The Usual Suspects star, who picked up the Lifetime Achievement award at the IFTAs last Thursday night, says being an older dad is a "brave" move.
"It's like, everything, you think 'oh yeah, I did that thing in life', but now this is a new journey again. Looking into the eyes of a creature that's full of innocence and wonderment makes you reflect how out of touch we get with that feeling; the way we take everything for granted as we get older, while a child will sit and play with a shoelace for 10 minutes because they are amazed by it.
"But it is also a bittersweet experience, for obvious reasons," he said.
Gabriel, married to younger wife Hannah Beth King, says he tries not to worry about his age as his child gets older because there are no guarantees in life for anyone.
"Life is precious and it is short and there is not one person here tonight who can put up their hand and say 'I will be here tomorrow'. Nobody can.
"So I can bring love and commitment and compassion as I have tried to do with my other kids, and that's all I can do. It is a brave thing to do.
"Am I worried about the future? Most people are worried about the future. We live in really unstable times. You think about it."

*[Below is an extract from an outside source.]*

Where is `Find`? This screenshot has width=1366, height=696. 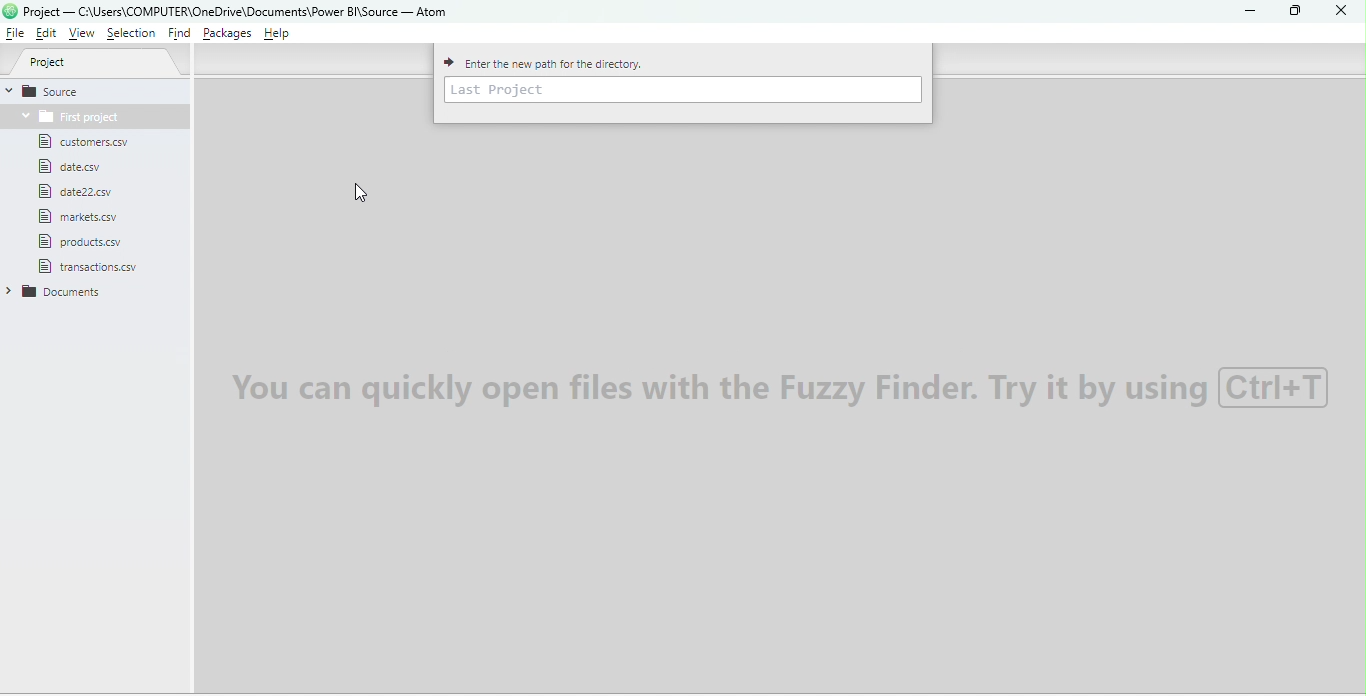 Find is located at coordinates (179, 35).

The actor and his wife welcomed their first child, a baby girl, last year, after marrying in a low-key ceremony at Ballymaloe House in Cork in 2014. Gabriel also has a son and a daughter from his previous marriage to Ellen Barkin.
He said the award is meaningful for him in a very personal way.
"There are markers in life that allow you to look back and assess decisions taken, and for me, it is looking at an emotional journey, from leaving Dublin to coming back to Dublin. This signifies an emotional journey that has been full of fear and doubt, insecurity, success and failure.
"Fame doesn't necessarily change you, it changes everyone around you. When you are 24 and from Dublin and suddenly the entire world is telling you are not that kid from Dublin anymore, holding on to your identity is tremendously important."
Speaking of the IFTA, he said: "I can't believe that starting off in Dublin with no expectation of anything led to that and that and that.
"That moment, when I left Dublin that night, I had no idea the journey would end in a place like this, at a ceremony like this."
Like many of the female attendees, Charlie Murphy, Caitriona Balfe, Amy Huberman and host Deirdre O'Kane all wore black in support of the #TimesUp movement against sexual harassment in Hollywood.
Balfe, who was nominated for Lead Actress in a Drama for her role in Outlander, told how she hoped the movement would leave its mark.
"It would be nice to continue the message throughout the award season and keep the conversation going," she said.
The Monaghan woman (38), who recently got engaged to Tony McGill, her boyfriend of two years, showed off a dazzling engagement ring at the Golden Globes last month.